We only get one set of eyes and ears but often it's hard to tell something is wrong until it's too late.
 
Maybe you could switch to earphones that block out cars more effectively? Headphones tend to be poor at cutting out the lower frequencies that cars make. 
IEMs (e.g. etymotics) are far better at cutting out noise; with the foam tips they're basically earplugs so they can actually protect you from outside noises.
 
Feb 6, 2014 at 8:02 AM Post #5 of 11
Interesting. I had read that inner ear headphones are the worst for hearing loss. Not sure if that was accurate. The ones I wear outside are closed back headphones so they muffle out some noise.
 
Feb 6, 2014 at 8:41 AM Post #6 of 11
  Interesting. I had read that inner ear headphones are the worst for hearing loss. Not sure if that was accurate. The ones I wear outside are closed back headphones so they muffle out some noise.

That was what everyone said in the past, but we now know that hearing damage is due to a combination of loudness and duration.
Speakers or headphones at loud volumes are no less damaging than IEMs - it doesn't matter how the sound is making its way into your ear canal as long as it gets there, and is loud enough.
 
Closed back headphones are good for attenuating higher frequencies, but the isolation is close to 0 at lower frequencies, where car noise is probably concentrated. Innerfidelity has a lot of nice graphs that demonstrate how well different 'phones isolate.
 
Feb 6, 2014 at 9:09 AM Post #8 of 11
Try downloading a sound meter app on your smartphone and search for recommendations on how loud is the maximum recommendable volume you can listen to. I made sure to always listen below 60 decibels by using one of those sound meter app and memorize the volume know position. For IEMs, I suggest reducing the numbers to probably about 45-50dB. 
 
Listening at loud volume is much funner and more engaging, we can concede to that. But it is wiser to be able to enjoy less, for longer, than enjoying more for a short amount of time 
wink_face.gif

 
Feb 6, 2014 at 11:34 AM Post #9 of 11
  Interesting. I had read that inner ear headphones are the worst for hearing loss. Not sure if that was accurate. The ones I wear outside are closed back headphones so they muffle out some noise.

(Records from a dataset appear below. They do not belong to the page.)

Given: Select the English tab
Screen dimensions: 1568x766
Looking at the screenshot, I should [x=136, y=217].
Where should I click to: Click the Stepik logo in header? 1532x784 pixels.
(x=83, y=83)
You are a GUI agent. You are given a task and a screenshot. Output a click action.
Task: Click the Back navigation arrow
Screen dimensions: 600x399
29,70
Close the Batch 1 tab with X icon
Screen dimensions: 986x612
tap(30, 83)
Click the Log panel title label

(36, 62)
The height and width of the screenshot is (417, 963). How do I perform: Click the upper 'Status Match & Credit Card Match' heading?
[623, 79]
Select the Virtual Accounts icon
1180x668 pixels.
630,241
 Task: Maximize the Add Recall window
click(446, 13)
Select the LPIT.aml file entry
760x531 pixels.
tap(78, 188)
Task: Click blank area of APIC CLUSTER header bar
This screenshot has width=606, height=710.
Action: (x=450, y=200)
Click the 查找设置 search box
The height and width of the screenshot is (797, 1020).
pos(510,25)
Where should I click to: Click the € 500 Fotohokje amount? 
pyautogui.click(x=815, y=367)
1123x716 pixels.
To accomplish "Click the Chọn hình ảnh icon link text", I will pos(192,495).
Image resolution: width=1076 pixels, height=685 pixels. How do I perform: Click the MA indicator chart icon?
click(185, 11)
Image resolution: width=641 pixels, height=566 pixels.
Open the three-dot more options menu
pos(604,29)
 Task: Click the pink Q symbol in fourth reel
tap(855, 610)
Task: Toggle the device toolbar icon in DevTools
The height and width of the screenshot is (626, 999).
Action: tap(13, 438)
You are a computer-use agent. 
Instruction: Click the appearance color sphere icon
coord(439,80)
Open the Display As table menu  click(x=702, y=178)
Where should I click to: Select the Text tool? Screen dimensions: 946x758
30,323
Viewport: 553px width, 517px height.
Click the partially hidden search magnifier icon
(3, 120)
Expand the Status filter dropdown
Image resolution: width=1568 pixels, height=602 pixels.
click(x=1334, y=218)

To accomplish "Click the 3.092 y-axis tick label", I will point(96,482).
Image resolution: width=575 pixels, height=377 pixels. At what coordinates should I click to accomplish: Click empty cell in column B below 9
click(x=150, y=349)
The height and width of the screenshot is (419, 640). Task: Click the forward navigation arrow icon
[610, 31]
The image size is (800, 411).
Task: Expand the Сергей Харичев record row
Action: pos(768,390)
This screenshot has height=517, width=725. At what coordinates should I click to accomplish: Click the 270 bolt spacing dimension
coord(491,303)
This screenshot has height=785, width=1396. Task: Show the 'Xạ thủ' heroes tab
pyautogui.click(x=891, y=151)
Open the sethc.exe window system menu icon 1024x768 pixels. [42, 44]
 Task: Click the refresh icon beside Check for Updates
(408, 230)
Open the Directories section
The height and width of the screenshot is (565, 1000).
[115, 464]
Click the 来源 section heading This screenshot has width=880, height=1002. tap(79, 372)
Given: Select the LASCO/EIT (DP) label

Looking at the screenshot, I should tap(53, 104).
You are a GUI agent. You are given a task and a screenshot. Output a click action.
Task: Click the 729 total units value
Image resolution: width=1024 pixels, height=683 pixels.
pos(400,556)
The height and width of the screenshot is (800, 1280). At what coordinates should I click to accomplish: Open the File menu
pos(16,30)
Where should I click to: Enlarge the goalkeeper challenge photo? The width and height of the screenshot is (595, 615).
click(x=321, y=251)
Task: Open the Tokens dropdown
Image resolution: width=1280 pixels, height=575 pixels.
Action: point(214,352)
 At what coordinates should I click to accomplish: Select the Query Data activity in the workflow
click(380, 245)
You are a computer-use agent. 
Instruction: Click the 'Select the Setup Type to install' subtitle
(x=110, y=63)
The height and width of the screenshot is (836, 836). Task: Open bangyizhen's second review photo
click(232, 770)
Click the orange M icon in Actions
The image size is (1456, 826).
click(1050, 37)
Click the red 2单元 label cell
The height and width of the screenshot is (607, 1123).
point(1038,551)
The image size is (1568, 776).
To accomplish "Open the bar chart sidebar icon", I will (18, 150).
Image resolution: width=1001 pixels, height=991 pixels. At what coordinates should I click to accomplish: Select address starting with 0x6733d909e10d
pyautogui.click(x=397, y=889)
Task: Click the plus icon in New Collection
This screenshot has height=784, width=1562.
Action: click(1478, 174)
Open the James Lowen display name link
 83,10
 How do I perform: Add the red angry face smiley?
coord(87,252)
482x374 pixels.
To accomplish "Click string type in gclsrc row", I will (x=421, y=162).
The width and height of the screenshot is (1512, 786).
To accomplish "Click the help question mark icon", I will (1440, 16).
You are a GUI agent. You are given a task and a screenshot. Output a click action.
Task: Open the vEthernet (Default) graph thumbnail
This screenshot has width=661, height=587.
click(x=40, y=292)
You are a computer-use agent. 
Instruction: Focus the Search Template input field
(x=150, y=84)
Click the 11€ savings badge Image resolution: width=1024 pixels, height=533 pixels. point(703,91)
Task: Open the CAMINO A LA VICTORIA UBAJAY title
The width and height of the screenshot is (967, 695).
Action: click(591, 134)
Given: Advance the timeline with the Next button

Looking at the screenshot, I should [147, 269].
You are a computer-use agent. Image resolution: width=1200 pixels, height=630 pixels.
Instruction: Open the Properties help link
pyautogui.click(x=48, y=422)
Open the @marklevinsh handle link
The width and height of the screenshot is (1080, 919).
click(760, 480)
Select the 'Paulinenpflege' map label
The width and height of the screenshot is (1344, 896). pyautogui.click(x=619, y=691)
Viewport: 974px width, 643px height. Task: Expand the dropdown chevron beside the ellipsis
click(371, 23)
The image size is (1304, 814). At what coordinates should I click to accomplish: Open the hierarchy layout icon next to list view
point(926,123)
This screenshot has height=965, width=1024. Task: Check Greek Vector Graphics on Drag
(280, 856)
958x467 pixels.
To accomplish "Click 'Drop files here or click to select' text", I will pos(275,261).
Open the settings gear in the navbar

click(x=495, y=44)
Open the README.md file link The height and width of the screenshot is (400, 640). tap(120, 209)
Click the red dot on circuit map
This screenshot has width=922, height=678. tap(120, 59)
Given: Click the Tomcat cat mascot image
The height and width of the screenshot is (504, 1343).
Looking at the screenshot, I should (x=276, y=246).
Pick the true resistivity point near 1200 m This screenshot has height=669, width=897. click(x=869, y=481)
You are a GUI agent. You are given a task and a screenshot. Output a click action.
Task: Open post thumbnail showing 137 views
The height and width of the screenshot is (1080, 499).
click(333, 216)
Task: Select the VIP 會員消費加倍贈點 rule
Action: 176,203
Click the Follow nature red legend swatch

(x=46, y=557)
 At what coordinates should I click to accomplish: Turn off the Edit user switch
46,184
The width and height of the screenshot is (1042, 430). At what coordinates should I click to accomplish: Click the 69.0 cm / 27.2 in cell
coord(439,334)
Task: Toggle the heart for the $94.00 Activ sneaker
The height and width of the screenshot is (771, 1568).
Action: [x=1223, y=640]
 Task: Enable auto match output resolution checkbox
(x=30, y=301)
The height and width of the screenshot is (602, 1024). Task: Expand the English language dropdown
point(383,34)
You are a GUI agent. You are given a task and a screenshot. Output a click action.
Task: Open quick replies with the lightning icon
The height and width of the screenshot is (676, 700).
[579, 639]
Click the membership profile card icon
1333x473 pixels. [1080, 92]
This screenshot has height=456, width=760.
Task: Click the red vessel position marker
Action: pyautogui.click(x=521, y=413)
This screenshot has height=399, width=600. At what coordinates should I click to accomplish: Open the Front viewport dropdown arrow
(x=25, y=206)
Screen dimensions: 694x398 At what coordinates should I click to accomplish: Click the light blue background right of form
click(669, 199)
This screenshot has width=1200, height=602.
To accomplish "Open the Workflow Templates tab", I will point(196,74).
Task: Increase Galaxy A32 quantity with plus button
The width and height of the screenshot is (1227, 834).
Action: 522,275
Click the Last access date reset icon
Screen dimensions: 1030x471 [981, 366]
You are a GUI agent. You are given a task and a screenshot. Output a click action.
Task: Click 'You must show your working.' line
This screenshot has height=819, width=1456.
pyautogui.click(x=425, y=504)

It has to do with the direct bass presure they can reproduce. Many iems are bass (long excursion) heavy to begin with so you're extending your ears diaphragm more than you might expect at normal volumes. Of course, with the added noise isolation usually associated with in ears and by using more balanced examples, amplitude can actually be reduced so there's no fundamental cause and effect here just because they are in ear.
 
Feb 6, 2014 at 12:55 PM Post #10 of 11
  Why is it that sometimes you will temporarily diminish your hearing, for an hour or maybe a few hours, after listening to slightly (but no where ear damaging levels of) loud music, but then your hearing will come back perfectly after, say, a night's rest?


whatever it is that put you in that state, stop it! the simple fact that it's happening is your body telling you that it is at ear damaging level.
 
in ear could be more damaging simply because they are more sensitive so they can go louder than a headphone from the same source weak source. but as long as you have good isolation, you end up listening at lower volume levels because once you've put a good -25db between you and external sounds, you have no more need to crank up your music.
try to see how much your headphone isolates (easy if it's been measured on inner-fidelity) and see how you could improve this with other cans or IEMs.
but I repeat, be careful, what you're describing is not a normal state.
 
Feb 6, 2014 at 11:22 PM Post #11 of 11
Thanks for the advice everyone. i purchased the SE425 (it was the best the store had and it's probably good enough) and the sound isolation blows the Bose QC15 away, and certainly beats the sealed back headphones I previously used outside. Now when I'm outside walking by cars, I listen to music at the same volume I use to listen to music in a quiet room. Still trying to figure out which sleeve is best but this is a huge improvement.